ADAM GMP Library — `src/lib/gmp`

The GMP backend is ADAM's OpenMP target offloading GPU acceleration layer, providing vendor-neutral GPU support through OpenMP 5.0+ !$omp target directives. It follows the same two-tier pattern as the FNL and NVF backends — a wrapper object managing device-resident arrays plus a kernel module containing the offloaded computation — but replaces all vendor-specific constructs with standard OpenMP semantics, making it portable to NVIDIA, AMD, and Intel GPU hardware.

Status: experimental. The GMP backend is fully structured and compiles, but has not yet reached the production maturity level of the FNL and NVF backends.

No physics or algorithmic logic is duplicated from src/lib/common. All equations, coefficients, and data structures are defined once in the common layer and mirrored to the device by the GMP layer.

The aggregate entry point adam_gmp_library re-exports the entire GMP API together with adam_common_library; a single use adam_gmp_library exposes both layers.

GMP vs FNL vs NVF at a glance
OpenMP target directives used
Memory management utilities
MPI handler and device management
Field
WENO reconstruction
Runge-Kutta integration
Immersed boundary method
Communication maps
Module summary

GMP vs FNL vs NVF at a glance

Aspect	GMP (OpenMP target)	FNL (OpenACC)	NVF (CUDA Fortran)
Standard	OpenMP 5.0+	OpenACC 3.x	CUDA Fortran (nvfortran)
Vendor portability	NVIDIA, AMD, Intel	NVIDIA, AMD (limited)	NVIDIA only
Device arrays	`pointer` + `omp_target_alloc`	`declare device_resident` / OpenACC data	`allocatable, device`
Kernel launch	`!$omp target teams distribute parallel do`	`!$acc parallel loop gang vector`	`!$cuf kernel do(N) <<<,>>>`
Parallelism levels	3 — teams / distribute / parallel do	3 — gang / worker / vector	2 — grid / block
Loop collapsing	Explicit `collapse(N)`	Explicit `gang vector`	Implicit in `do(N)`
Device memory alloc	`omp_target_alloc` (C interop)	FUNDAL `dev_alloc`	`alloc_var_gpu` (local library)
Host↔device copy	`omp_target_memcpy` (C interop)	FUNDAL `dev_assign_to_device`	`assign_allocatable_gpu` (local library)
GPU-aware MPI	`!$omp target data use_device_addr`	`!$acc host_data use_device`	Direct (CUDA-aware MPI)
Device selection	`omp_set_default_device`	Implicit	`CudaSetDevice`
Error checking	Runtime return codes	Implicit	Explicit `check_cuda_error`
Preprocessor guards	None — fully runtime	`#ifdef _FNL`	`#ifdef _NVF`
Production status	Experimental	Production	Production

OpenMP target directives used

The GMP backend uses a small, consistent set of OpenMP offloading constructs throughout all kernel modules.

`!$omp target teams distribute parallel do`

The primary kernel directive.
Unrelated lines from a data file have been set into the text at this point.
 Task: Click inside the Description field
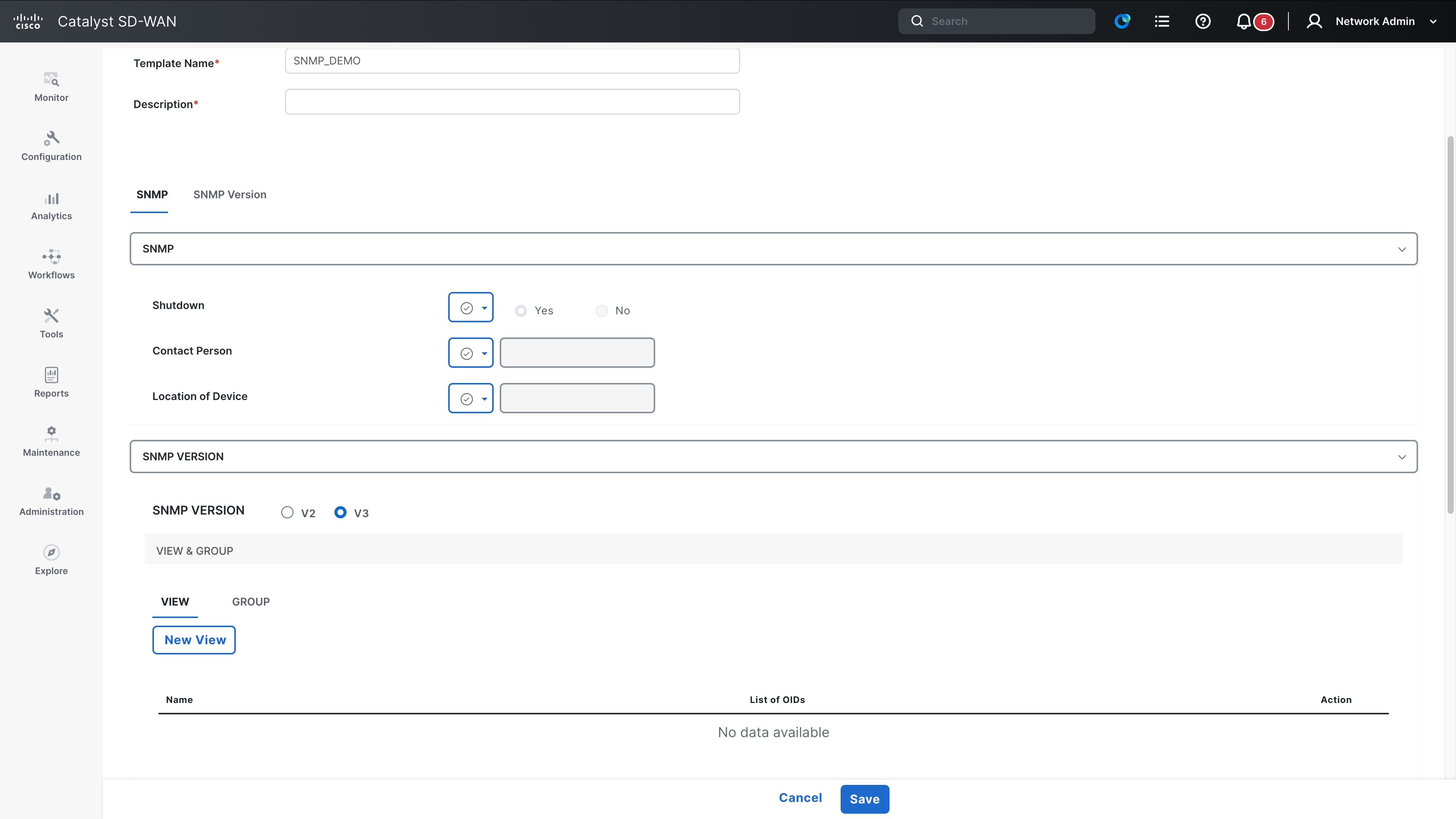click(x=511, y=102)
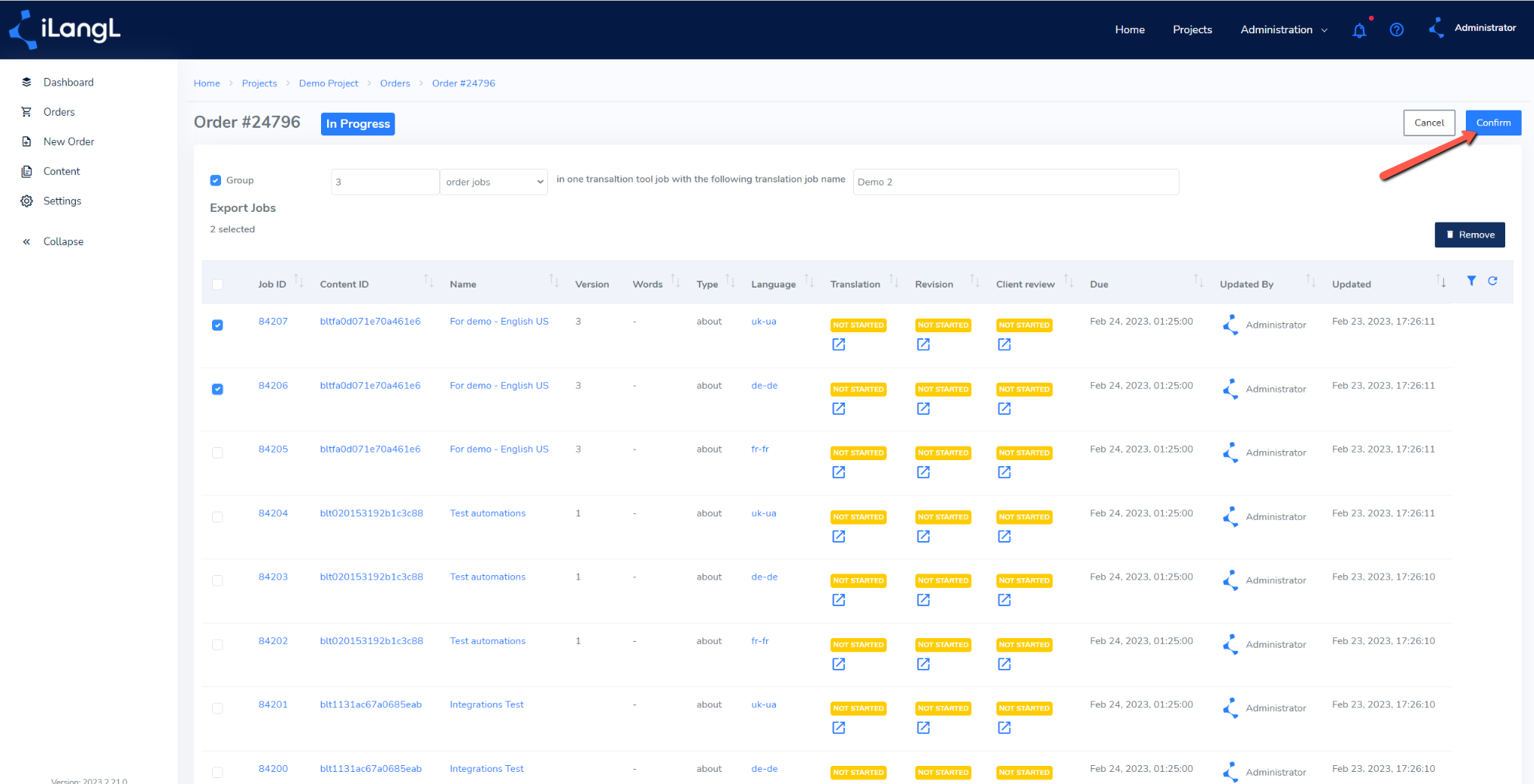This screenshot has width=1534, height=784.
Task: Open revision link icon for job 84206
Action: pyautogui.click(x=923, y=409)
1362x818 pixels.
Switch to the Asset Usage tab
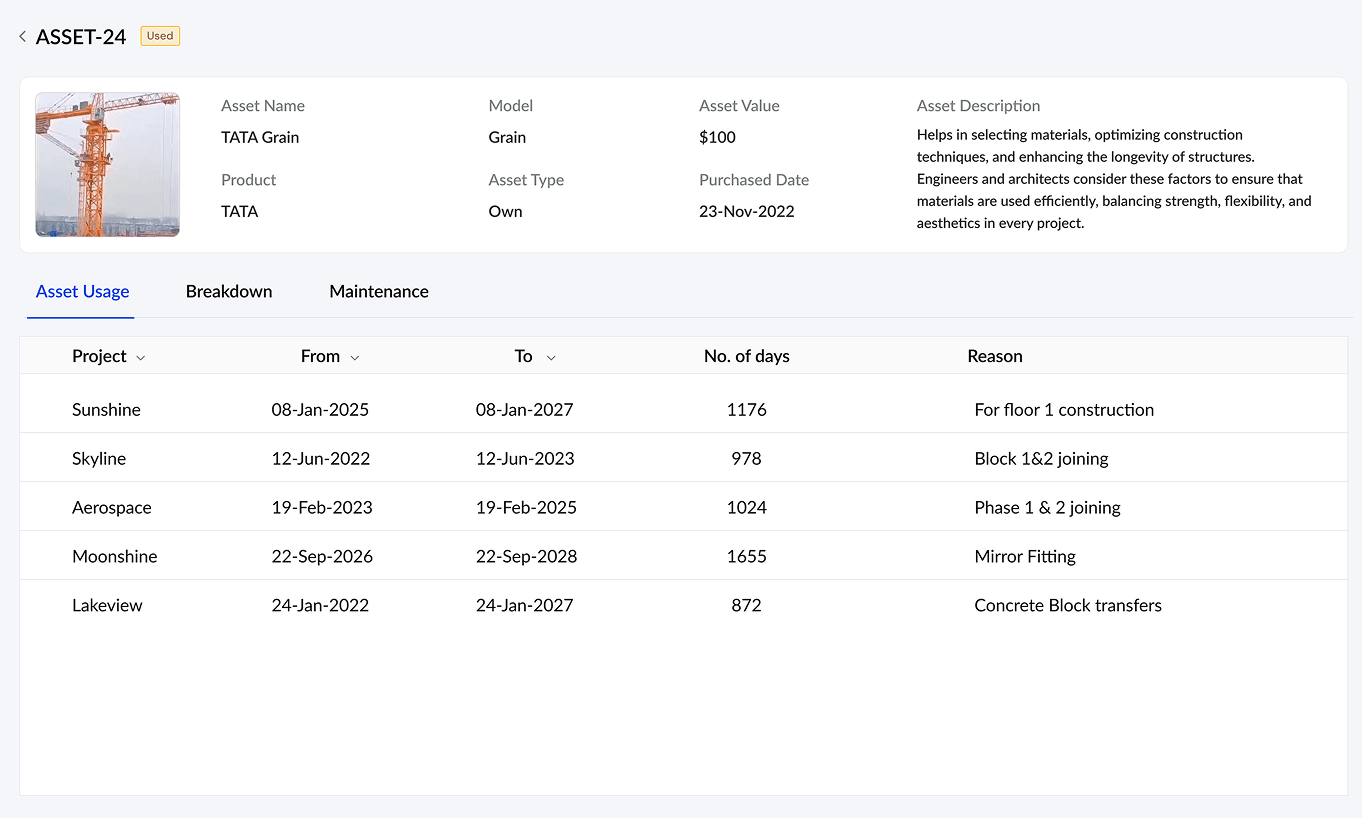tap(82, 292)
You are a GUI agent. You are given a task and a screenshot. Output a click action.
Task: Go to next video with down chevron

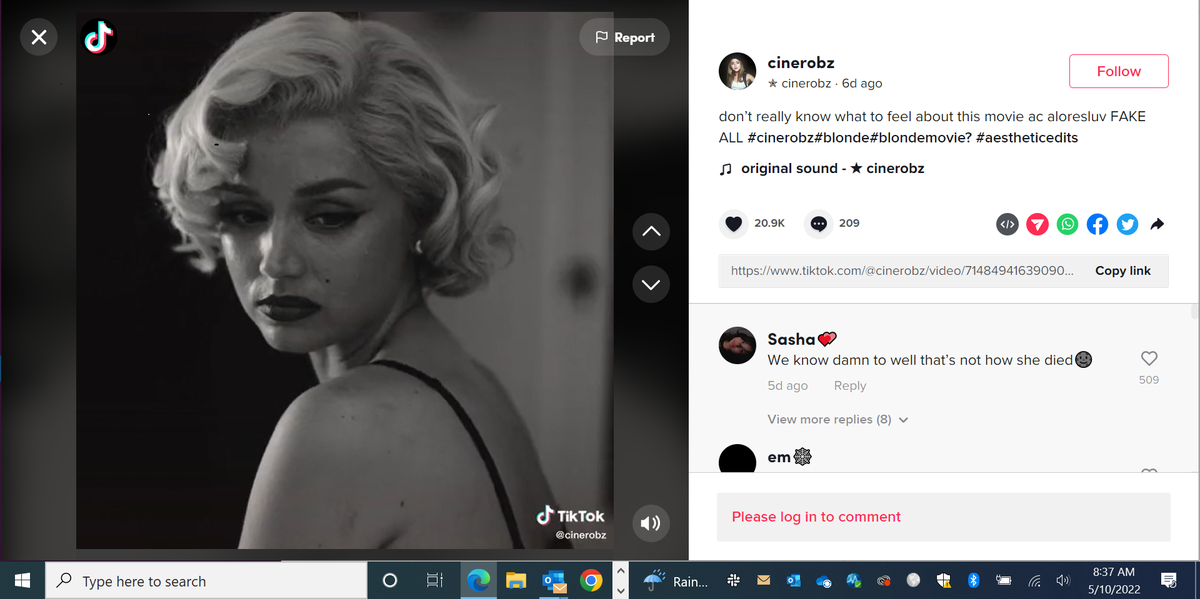coord(651,285)
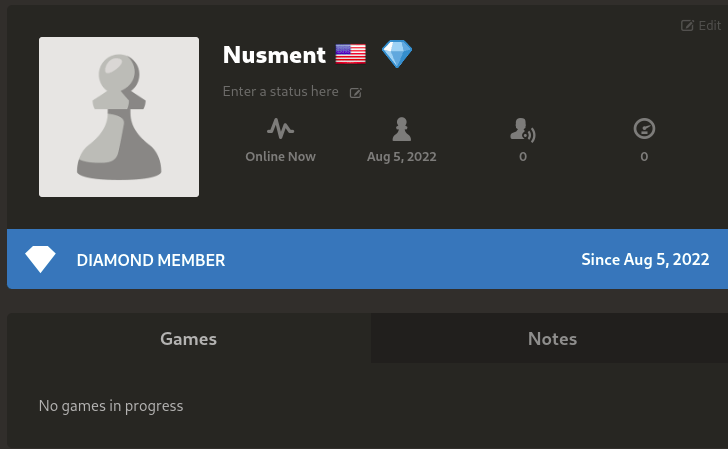Click the blue diamond badge beside Nusment
728x449 pixels.
pyautogui.click(x=397, y=53)
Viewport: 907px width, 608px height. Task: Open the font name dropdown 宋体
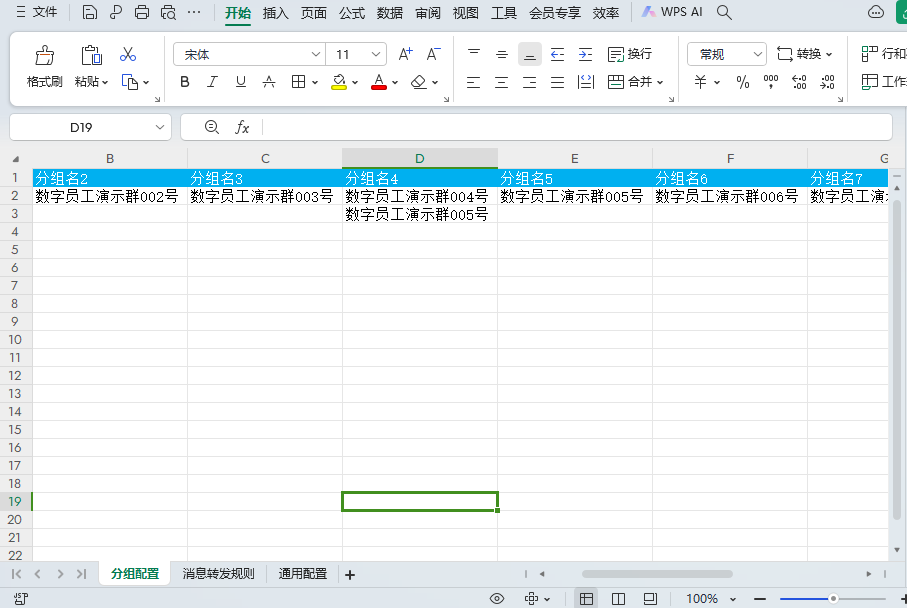[x=250, y=54]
Creates a three-level parallel hierarchy:

fortran

!$omp target teams distribute parallel do collapse(4) &
!$omp&    has_device_addr(q_gpu, phi_gpu) reduction(max:gradient)
do b = 1, blocks_number
  do k = 1, nk
    do j = 1, nj
      do i = 1, ni
        ...
      end do
    end do
  end do
end do
!$omp end target teams distribute parallel do

teams — creates a league of thread teams (equivalent to CUDA grid)
distribute — distributes outer loop iterations across teams
parallel do — parallelises remaining iterations within each team
collapse(N) — fuses N nested loops into a single parallel iteration space

`has_device_addr(array, …)`

Declares that listed arrays are already resident on the device (allocated via omp_target_alloc). Prevents the runtime from generating implicit host↔device copies that would otherwise corrupt device pointers.

`reduction(op:var)`

Standard OpenMP reduction applied across the parallel region:

reduction(max:gradient) — gradient magnitude for AMR marking
reduction(+:norm_gpu) — L2 norm accumulation

`!$omp target data use_device_addr(array)`

Opens a data region in which the listed array's device address is exposed to host code. Used exclusively for GPU-aware MPI calls:

fortran

!$omp target data use_device_addr(send_buffer_ghost_gpu)
  call MPI_ISEND(send_buffer_ghost_gpu(start), count, MPI_DOUBLE, ...)
!$omp end target data

`map(from:array)`

Transfers an array from device to host at the end of a target region. Used in copy_transpose_gpu_cpu_gmp to return the transposed field after the device-side index reorder.

Memory management utilities

`adam_gmp_utils` — low-level OpenMP runtime wrappers

Thin Fortran wrappers over the OpenMP C runtime functions, accessed via iso_c_binding. All higher-level allocation in the GMP backend routes through these.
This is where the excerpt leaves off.